▶ [Prompt]:
Look through the listing below and report every line that contains "computer".

▶ [Input]:
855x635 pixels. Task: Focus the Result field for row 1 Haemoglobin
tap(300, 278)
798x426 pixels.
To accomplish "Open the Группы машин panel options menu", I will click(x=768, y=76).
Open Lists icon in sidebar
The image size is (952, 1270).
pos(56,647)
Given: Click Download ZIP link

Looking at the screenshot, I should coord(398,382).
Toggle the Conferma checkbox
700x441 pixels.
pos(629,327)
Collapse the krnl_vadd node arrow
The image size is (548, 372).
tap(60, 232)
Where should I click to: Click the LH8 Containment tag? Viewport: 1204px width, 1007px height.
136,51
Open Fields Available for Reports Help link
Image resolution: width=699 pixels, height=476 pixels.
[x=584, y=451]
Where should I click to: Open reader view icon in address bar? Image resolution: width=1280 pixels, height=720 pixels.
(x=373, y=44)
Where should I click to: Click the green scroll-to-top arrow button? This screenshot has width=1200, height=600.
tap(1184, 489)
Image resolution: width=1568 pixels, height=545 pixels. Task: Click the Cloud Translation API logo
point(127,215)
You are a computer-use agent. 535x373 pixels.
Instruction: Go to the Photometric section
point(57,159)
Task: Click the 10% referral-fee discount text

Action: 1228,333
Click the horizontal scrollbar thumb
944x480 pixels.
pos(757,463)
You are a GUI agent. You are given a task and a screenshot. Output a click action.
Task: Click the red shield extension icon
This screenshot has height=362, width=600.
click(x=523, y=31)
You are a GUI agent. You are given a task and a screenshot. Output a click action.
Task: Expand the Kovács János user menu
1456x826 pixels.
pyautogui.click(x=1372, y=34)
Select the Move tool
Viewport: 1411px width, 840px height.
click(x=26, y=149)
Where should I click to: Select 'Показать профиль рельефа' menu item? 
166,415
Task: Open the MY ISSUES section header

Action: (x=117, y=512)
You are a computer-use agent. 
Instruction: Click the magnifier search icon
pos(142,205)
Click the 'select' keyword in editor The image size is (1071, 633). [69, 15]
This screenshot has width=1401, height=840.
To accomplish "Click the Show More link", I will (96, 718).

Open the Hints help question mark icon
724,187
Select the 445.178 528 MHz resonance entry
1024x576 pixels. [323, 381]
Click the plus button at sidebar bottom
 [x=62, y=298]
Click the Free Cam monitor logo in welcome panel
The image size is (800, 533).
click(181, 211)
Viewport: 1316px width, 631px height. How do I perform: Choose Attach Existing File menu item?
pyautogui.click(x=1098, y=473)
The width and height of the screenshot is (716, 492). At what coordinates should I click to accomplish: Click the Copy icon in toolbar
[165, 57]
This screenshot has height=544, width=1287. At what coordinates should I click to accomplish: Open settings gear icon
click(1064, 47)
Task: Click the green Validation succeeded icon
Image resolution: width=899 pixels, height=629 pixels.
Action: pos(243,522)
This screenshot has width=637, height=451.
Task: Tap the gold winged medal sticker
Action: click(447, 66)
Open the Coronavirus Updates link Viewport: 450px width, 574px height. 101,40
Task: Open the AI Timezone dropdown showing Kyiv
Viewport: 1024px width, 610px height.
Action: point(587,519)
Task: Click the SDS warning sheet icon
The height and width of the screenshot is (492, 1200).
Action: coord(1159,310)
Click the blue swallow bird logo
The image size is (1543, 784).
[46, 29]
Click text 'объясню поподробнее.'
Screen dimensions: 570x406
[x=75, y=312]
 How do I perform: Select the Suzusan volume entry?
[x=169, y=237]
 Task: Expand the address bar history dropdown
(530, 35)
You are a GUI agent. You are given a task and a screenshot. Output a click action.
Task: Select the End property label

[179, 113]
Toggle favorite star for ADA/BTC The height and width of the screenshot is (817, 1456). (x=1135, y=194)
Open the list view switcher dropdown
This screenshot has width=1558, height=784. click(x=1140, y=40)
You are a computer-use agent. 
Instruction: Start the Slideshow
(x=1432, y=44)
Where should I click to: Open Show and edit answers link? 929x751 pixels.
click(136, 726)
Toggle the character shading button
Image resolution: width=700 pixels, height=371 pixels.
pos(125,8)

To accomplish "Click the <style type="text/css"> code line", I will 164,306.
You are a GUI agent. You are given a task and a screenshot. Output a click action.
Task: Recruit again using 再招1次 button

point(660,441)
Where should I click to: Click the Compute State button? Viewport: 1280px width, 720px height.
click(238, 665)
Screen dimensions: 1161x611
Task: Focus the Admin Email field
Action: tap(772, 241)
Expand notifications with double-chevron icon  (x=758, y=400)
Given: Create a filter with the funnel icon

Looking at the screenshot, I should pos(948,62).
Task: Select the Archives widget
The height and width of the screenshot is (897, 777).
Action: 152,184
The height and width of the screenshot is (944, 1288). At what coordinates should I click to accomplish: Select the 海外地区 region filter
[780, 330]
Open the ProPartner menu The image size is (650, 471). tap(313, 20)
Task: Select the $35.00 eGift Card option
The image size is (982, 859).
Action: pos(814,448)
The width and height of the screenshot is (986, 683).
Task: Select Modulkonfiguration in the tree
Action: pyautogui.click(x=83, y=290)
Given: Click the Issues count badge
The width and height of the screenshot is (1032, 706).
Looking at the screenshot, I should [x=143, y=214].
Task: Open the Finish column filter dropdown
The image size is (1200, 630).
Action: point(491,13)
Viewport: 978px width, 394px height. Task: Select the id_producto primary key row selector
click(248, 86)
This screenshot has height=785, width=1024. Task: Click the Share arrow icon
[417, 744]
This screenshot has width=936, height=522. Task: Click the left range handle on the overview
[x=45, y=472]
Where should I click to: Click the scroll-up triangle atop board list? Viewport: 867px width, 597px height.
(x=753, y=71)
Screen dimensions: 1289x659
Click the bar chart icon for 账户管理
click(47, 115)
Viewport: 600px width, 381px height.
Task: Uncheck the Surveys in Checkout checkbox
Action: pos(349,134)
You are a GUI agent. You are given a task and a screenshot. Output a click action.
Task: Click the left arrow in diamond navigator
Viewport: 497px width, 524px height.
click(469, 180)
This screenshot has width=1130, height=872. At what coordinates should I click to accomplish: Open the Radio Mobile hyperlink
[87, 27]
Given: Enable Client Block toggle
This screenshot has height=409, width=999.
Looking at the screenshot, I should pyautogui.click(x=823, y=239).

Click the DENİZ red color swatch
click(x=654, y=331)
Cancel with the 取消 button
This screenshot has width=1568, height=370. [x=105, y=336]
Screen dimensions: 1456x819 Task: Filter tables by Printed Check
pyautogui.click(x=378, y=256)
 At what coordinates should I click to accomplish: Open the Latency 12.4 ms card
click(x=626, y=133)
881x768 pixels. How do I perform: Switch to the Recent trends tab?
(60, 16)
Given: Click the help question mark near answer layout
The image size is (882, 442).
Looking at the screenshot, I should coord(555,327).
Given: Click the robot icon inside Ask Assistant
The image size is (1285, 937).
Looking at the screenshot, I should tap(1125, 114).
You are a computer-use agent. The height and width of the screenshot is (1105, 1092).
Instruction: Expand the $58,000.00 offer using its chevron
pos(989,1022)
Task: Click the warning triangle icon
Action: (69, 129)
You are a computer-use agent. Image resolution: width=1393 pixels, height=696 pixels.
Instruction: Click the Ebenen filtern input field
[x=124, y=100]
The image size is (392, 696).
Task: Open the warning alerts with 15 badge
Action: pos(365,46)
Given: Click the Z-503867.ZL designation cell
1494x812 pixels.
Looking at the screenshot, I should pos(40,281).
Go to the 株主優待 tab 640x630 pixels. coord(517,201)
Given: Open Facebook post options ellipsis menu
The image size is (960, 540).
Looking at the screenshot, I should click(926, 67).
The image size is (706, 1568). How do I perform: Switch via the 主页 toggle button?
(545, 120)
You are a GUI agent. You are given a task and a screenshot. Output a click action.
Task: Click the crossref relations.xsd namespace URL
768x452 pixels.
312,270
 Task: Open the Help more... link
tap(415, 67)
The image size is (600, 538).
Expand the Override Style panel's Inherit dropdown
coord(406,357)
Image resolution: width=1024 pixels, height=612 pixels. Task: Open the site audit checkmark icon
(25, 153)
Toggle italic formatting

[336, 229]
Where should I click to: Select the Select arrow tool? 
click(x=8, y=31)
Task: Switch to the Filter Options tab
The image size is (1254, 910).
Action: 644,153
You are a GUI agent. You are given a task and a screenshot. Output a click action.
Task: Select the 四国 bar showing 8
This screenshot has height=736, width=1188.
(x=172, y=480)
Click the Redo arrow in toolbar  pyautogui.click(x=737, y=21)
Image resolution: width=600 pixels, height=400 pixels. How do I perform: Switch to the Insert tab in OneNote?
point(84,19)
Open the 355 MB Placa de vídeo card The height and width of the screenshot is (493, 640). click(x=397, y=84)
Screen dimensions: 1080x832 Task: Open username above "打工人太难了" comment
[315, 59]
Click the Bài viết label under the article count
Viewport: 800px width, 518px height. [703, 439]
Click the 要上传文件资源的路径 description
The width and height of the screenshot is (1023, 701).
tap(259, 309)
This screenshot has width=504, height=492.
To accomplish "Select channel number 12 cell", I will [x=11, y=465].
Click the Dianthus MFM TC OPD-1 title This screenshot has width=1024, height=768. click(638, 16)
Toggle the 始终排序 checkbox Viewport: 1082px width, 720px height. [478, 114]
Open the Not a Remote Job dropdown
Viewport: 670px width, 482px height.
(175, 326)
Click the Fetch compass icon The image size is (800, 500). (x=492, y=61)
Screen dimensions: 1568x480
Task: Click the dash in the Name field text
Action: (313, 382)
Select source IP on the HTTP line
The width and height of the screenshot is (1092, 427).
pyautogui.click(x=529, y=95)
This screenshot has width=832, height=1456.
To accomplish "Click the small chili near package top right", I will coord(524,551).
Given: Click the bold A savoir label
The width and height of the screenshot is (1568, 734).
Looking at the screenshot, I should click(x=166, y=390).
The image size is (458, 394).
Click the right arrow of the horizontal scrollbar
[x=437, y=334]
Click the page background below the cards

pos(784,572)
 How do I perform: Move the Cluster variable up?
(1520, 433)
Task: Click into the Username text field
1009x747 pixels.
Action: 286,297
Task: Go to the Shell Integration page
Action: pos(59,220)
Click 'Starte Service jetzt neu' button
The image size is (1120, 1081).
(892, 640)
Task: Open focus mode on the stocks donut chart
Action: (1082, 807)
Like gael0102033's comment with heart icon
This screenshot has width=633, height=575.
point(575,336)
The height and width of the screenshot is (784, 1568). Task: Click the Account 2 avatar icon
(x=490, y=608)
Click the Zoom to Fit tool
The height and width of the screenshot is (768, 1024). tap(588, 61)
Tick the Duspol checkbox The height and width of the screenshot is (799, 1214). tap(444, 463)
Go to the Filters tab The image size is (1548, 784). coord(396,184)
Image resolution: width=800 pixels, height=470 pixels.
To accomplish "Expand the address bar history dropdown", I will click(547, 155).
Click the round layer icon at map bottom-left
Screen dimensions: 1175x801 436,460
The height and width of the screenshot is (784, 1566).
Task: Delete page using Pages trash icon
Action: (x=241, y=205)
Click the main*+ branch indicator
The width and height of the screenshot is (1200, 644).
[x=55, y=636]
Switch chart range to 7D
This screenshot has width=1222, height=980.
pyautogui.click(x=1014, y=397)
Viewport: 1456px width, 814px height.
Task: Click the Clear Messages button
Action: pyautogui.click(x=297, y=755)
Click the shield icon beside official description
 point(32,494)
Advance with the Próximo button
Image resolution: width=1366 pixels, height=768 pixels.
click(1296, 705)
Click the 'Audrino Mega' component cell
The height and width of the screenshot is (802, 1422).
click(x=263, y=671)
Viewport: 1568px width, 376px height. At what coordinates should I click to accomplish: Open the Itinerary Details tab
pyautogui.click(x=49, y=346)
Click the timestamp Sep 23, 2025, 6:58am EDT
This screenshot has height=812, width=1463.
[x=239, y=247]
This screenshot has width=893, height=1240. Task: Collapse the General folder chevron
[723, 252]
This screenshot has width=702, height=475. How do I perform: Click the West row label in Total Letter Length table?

▶ [Exercise answer]:
You are a computer-use agent. 535x373 pixels.
You are a computer-use agent. 
You are a computer-use agent. 
You are a computer-use agent. The height and width of the screenshot is (1105, 1092).
You are a computer-use agent. Image resolution: width=1393 pixels, height=696 pixels.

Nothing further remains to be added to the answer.